Costs on Eni’s Goliat field off Norway have spiralled to Nkr45 billion ($7.5 billion) amid fabrication delays on its floating production, storage and offloading vessel, with sailaway of the unit from a South Korean yard now postponed to early 2015.
The Italian operator confirmed on Friday the cylindrical-design FPSO, which was due to be delivered from Hyundai Heavy Industries next month, will instead be loaded out of the yard with giant vessel Dockwise Vanguard in the next available transport window.
Start-up of the first oilfield in Norway’s sector of the Barents is now targeted for the middle of 2015, compared with a previous schedule of the end of this year, with Eni saying “a fast ramp-up to steady production is expected”.

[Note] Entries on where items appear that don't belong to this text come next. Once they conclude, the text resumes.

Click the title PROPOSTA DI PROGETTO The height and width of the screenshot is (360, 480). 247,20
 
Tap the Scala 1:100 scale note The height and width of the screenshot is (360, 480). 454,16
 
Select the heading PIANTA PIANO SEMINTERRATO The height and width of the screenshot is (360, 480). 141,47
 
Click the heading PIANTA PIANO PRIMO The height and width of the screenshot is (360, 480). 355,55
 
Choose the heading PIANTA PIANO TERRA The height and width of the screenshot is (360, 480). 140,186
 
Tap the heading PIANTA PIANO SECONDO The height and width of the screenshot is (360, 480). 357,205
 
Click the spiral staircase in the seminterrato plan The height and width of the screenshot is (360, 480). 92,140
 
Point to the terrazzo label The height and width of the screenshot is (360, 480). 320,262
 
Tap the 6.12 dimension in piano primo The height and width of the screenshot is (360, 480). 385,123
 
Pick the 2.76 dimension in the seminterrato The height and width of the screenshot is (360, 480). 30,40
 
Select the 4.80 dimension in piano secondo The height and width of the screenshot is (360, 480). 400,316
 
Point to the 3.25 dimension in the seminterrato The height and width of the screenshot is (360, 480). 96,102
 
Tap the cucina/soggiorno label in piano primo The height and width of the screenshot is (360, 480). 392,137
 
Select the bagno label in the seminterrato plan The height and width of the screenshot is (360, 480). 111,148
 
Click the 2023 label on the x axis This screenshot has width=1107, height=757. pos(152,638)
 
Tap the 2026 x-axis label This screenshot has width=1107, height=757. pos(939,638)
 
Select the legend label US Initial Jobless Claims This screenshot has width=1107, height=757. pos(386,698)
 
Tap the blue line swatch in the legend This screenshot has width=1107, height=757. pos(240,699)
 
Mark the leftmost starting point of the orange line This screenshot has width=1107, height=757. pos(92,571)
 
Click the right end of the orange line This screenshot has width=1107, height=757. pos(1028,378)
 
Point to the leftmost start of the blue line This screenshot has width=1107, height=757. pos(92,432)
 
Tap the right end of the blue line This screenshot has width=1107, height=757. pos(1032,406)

The company also revealed project costs have now risen by 50% compared with the original budget estimate cited in the field development plan of Nkr30 billion, having earlier increased by around 25% to Nkr38.5 billion.
The decision to delay sailaway of the vessel was taken by Eni and licence partner Statoil at a meeting on Friday amid increasing doubts over the delivery schedule due to the reportedly huge remaining workload on the FPSO.
Eni said the partners had determined the conditions needed for sailaway by the end of June and for final commissioning offshore in the Barents “were not in place”.
The operator stated that fabrication work on the vessel is at “an advanced stage”, with the topsides nearing mechanical completion and commissioning work ongoing while drilling, installation and subsea work is progressing in parallel in Norway.
“The licence remains fully satisfied with the quality of construction received from Hyundai,” Eni said.
The company blamed the budget increase on high supplier costs fuelled by industry demand, implying such costs were not as high when it submitted the Goliat development plan in 2009 as the oil price was lower and there was therefore less offshore activity.
Fabrication work on the Sevan Marine-designed floater has already been delayed by over a year due to engineering changes on the FPSO as well as higher equipment prices and longer lead times on deliveries, causing delays and cost overruns.
Eni insisted the cost hike was “in line with the industry trend”, adding: “Project economics are robust, as the deferral of production volumes has a limited impact on profitability at the current price scenario.”
The company holds a 65% operating stake in the project, with Statoil on 35%.